[WHAT THE TASK REQUIRES]
Please output all the entries word for word, without the pictures.

[DATA PROVIDED]
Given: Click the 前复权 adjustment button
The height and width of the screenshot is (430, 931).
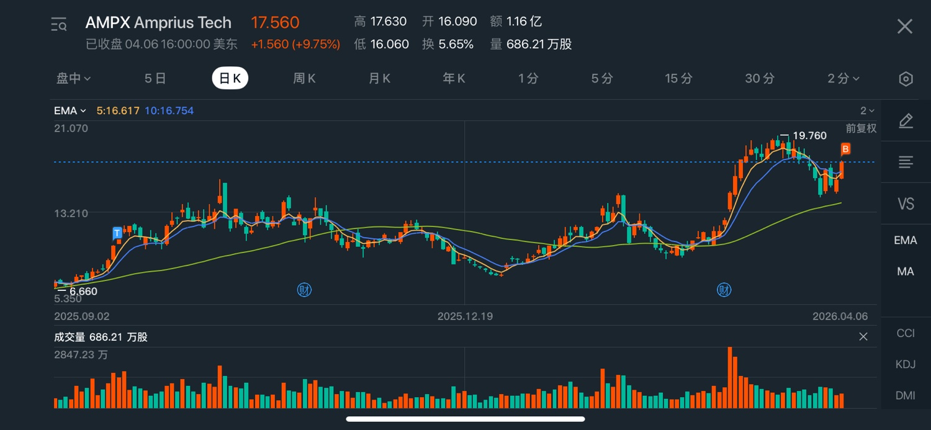Looking at the screenshot, I should (861, 128).
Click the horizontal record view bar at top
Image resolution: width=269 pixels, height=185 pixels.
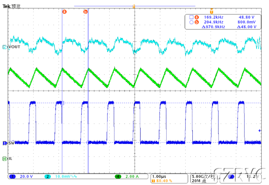[134, 6]
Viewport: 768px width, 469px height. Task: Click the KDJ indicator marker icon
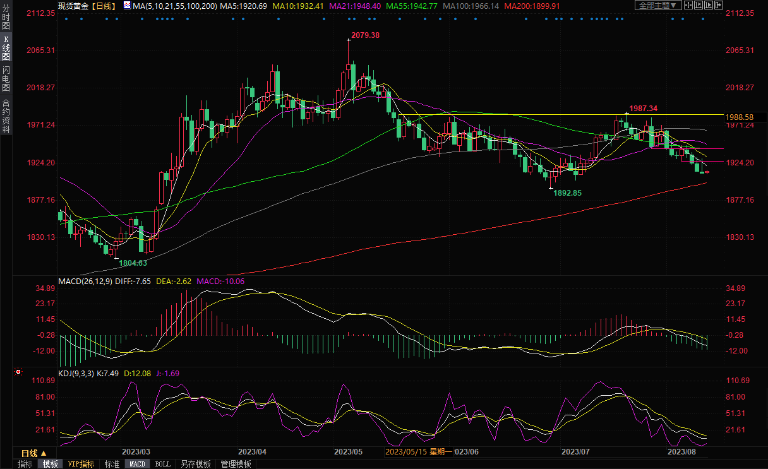(x=18, y=372)
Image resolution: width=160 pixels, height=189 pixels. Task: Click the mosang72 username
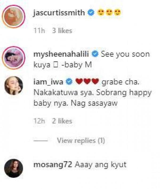tap(53, 165)
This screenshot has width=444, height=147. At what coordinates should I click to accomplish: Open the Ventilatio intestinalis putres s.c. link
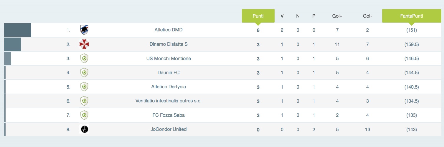[169, 101]
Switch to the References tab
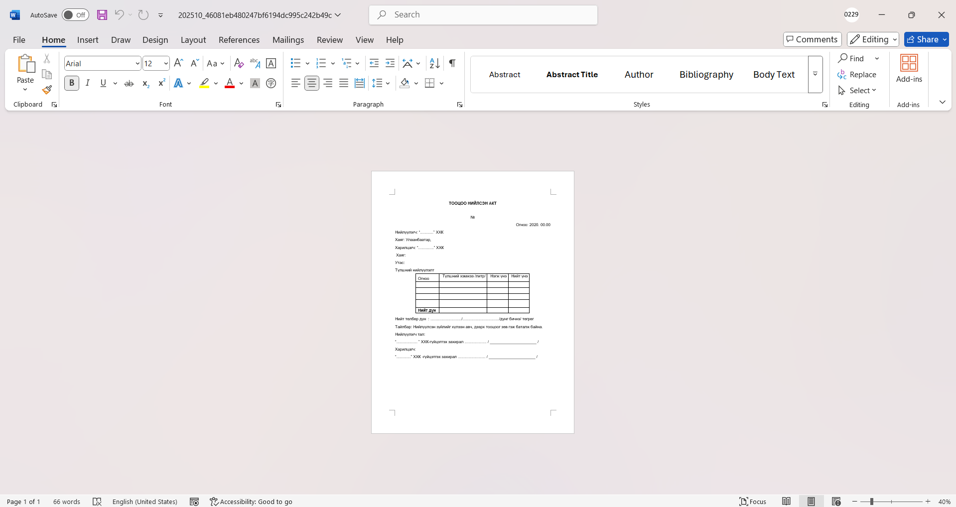Image resolution: width=956 pixels, height=507 pixels. [239, 40]
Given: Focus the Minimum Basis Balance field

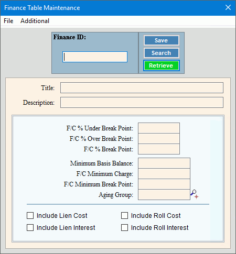Looking at the screenshot, I should tap(164, 163).
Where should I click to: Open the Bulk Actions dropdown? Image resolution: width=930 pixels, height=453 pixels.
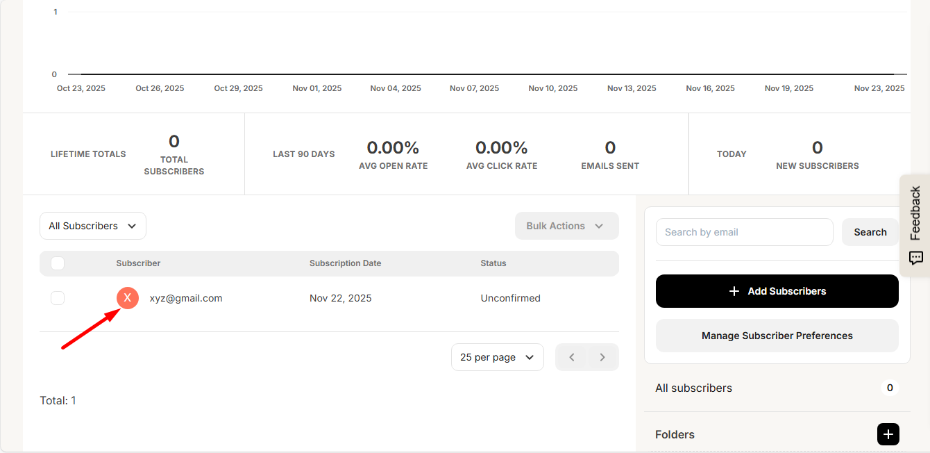point(566,226)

[FINISHED EXERCISE]
Given: Click the 前复权 adjustment button
The height and width of the screenshot is (430, 931).
Looking at the screenshot, I should (861, 128).
Click the horizontal record view bar at top
Image resolution: width=269 pixels, height=185 pixels.
[134, 6]
Viewport: 768px width, 469px height. Task: Click the KDJ indicator marker icon
(x=18, y=372)
Image resolution: width=160 pixels, height=189 pixels. Task: Click the mosang72 username
tap(53, 165)
This screenshot has width=444, height=147. At what coordinates should I click to accomplish: Open the Ventilatio intestinalis putres s.c. link
[169, 101]
Switch to the References tab
Image resolution: width=956 pixels, height=507 pixels. [239, 40]
Given: Focus the Minimum Basis Balance field

Looking at the screenshot, I should tap(164, 163).
Where should I click to: Open the Bulk Actions dropdown? Image resolution: width=930 pixels, height=453 pixels.
point(566,226)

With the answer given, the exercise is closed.